● Tasks and exercises
A - Extract the lines of the records from the one containing "Show all 35 feature results" down to the one containing "click(172, 142)", both included, and reproduce them unchanged.
B - Write what comes next in the piece on climate-change exaggeration and the student walkouts, picking up after its final sentence.

● Given text
Month: March 2019

Overheating About Global Warming

Mar 13, 2019 Bjørn Lomborg writes about the overheated discourse that has children taking to the streets on the advice of adults who should know better.  Overheating About Global Warming was published today at Project Syndicate.  Excerpts in italics with my bolds and images.

Decades of climate-change exaggeration in the West have produced frightened children, febrile headlines, and unrealistic political promises. The world needs a cooler approach that addresses climate change smartly without scaring us needlessly and that pays heed to the many other challenges facing the planet.

Across the rich world, school students have walked out of classrooms and taken to the streets to call for action against climate change. They are inspired by 16-year-old Swedish activist Greta Thunberg, who blasts the media and political leaders for ignoring global warming and wants us to “panic.” A global day of action is planned for March 15.

Although the students’ passion is admirable, their focus is misguided. This is largely the fault of adults, who must take responsibility for frightening children unnecessarily about climate change. It is little wonder that kids are scared when grown-ups paint such a horrific picture of global warming.

● Element and text position data
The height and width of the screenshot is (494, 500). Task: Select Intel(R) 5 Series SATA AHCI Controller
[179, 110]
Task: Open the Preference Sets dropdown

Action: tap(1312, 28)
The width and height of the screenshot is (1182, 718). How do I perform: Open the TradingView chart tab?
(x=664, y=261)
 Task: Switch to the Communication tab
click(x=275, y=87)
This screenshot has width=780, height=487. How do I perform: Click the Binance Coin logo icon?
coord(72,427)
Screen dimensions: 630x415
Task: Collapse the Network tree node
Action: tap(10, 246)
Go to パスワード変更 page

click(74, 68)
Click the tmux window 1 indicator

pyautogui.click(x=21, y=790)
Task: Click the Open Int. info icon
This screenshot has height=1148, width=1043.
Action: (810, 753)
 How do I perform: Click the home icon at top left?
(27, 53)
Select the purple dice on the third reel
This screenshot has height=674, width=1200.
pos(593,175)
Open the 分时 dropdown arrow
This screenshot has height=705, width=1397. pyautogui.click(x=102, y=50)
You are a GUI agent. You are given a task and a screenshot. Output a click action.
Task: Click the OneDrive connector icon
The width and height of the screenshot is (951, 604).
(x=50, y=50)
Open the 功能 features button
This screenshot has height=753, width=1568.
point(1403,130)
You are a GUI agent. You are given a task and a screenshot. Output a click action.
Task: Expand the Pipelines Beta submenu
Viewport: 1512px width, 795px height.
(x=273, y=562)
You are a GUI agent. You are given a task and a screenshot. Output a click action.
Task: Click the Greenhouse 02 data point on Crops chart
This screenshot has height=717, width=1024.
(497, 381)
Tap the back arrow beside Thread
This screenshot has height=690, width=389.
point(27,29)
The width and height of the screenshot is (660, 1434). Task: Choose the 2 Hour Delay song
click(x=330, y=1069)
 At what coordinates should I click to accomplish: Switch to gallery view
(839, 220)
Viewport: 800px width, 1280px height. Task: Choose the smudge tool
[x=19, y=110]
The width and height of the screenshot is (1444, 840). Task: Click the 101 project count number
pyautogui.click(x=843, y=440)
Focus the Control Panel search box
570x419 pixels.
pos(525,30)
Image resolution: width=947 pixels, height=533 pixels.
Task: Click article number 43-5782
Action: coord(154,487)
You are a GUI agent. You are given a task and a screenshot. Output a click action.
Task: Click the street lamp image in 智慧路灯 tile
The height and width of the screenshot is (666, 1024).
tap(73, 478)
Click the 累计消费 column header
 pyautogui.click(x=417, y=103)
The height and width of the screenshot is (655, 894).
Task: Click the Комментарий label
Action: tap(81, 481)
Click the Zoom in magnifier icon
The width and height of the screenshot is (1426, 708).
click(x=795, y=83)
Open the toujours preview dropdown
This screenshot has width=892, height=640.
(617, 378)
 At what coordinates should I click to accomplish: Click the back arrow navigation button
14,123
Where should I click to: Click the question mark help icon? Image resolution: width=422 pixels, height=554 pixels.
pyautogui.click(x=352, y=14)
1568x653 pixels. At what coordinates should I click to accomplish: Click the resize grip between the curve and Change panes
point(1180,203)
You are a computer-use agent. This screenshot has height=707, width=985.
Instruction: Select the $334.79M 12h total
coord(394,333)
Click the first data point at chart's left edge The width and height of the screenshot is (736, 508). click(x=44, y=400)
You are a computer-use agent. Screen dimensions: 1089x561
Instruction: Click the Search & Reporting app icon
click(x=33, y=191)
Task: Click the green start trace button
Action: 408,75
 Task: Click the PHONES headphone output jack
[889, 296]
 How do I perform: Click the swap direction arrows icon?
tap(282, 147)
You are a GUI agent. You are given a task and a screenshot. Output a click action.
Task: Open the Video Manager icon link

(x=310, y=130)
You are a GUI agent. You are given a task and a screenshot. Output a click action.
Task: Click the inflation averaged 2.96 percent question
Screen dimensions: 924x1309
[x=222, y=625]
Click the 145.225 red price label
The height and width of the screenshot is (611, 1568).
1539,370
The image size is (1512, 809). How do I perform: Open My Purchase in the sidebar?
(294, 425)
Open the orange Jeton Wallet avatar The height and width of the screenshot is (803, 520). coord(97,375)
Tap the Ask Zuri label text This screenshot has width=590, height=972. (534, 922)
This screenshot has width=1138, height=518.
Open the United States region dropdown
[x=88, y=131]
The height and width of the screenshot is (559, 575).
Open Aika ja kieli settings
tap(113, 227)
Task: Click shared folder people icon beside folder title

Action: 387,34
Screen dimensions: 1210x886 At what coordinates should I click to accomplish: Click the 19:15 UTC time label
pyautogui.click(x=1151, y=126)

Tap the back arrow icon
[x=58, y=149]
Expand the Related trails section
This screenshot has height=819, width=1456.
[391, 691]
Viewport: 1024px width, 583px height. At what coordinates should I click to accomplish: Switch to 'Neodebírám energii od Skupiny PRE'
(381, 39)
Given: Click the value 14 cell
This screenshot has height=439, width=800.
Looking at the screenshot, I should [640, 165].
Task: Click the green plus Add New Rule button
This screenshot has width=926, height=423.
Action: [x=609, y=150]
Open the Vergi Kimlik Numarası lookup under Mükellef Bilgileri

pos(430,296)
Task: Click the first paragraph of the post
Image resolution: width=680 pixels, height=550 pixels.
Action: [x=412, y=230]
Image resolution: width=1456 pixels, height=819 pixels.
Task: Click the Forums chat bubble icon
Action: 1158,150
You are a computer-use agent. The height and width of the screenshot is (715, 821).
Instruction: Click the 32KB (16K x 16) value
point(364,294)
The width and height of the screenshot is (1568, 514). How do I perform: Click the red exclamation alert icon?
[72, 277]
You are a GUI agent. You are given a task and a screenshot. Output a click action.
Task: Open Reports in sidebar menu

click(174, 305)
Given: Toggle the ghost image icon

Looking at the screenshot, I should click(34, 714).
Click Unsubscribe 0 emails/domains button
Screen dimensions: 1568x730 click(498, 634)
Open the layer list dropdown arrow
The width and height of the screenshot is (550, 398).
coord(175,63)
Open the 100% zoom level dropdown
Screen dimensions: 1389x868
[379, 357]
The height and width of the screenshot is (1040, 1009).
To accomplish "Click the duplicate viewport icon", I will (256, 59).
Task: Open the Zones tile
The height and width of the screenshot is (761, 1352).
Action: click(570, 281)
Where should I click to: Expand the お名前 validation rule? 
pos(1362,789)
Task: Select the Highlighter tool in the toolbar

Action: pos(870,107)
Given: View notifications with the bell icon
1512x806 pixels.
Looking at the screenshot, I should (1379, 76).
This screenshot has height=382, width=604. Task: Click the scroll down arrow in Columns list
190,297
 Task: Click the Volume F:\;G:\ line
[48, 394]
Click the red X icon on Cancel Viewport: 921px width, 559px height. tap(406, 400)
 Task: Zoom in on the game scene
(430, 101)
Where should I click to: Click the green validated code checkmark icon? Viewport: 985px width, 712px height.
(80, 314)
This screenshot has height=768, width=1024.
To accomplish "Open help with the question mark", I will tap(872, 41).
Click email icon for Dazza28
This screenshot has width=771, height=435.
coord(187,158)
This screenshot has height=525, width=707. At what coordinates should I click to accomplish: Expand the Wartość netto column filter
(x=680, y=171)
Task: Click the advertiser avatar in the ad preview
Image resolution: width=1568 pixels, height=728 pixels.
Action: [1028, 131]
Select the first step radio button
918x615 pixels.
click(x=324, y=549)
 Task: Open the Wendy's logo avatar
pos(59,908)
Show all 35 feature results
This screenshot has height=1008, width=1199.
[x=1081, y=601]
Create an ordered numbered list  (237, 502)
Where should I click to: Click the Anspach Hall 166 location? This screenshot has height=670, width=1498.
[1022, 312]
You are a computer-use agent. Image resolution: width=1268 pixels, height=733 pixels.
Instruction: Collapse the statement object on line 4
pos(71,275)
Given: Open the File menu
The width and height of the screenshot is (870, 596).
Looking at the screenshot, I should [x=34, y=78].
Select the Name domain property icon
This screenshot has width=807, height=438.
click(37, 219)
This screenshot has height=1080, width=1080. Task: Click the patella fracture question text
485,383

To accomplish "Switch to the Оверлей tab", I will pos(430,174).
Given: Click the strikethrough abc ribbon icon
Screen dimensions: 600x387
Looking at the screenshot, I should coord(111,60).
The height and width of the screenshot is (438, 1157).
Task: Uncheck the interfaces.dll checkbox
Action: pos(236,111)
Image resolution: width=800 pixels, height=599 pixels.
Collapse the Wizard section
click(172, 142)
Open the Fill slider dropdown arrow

● Answers provided
A -
Show all 35 feature results
This screenshot has height=1008, width=1199.
[x=1081, y=601]
Create an ordered numbered list  (237, 502)
Where should I click to: Click the Anspach Hall 166 location? This screenshot has height=670, width=1498.
[1022, 312]
You are a computer-use agent. Image resolution: width=1268 pixels, height=733 pixels.
Instruction: Collapse the statement object on line 4
pos(71,275)
Given: Open the File menu
The width and height of the screenshot is (870, 596).
Looking at the screenshot, I should [x=34, y=78].
Select the Name domain property icon
This screenshot has width=807, height=438.
click(37, 219)
This screenshot has height=1080, width=1080. Task: Click the patella fracture question text
485,383

To accomplish "Switch to the Оверлей tab", I will pos(430,174).
Given: Click the strikethrough abc ribbon icon
Screen dimensions: 600x387
Looking at the screenshot, I should coord(111,60).
The height and width of the screenshot is (438, 1157).
Task: Uncheck the interfaces.dll checkbox
Action: pos(236,111)
Image resolution: width=800 pixels, height=599 pixels.
Collapse the Wizard section
click(172, 142)

B -
For starters, leading politicians and much of the media have prioritized climate change over other issues facing the planet. Last September, United Nations Secretary-General António Guterres described climate change as a “direct existential threat” that may become a “runaway” problem. Just last month, The New York Times ran a front-page commentary on the issue with the headline “Time to Panic.” And some prominent politicians, as well as many activists, have taken the latest report from the United Nations Intergovernmental Panel on Climate Change (IPCC) to suggest the world will come to an end in just 12 years.

This normalization of extreme language reflects decades of climate-change alarmism. The most famous clip from Al Gore’s 2006 film An Inconvenient Truth showed how a 20-foot rise in sea level would flood Florida, New York, the Netherlands, Bangladesh, and Shanghai – omitting the fact that this was seven times worse than the worst-case scenario.

A separate report that year described how such alarmism “might even become secretly thrilling – effectively a form of ‘climate porn.’” And in 2007, The Washington Post reported that “for many children and young adults, global warming is the atomic bomb of today.”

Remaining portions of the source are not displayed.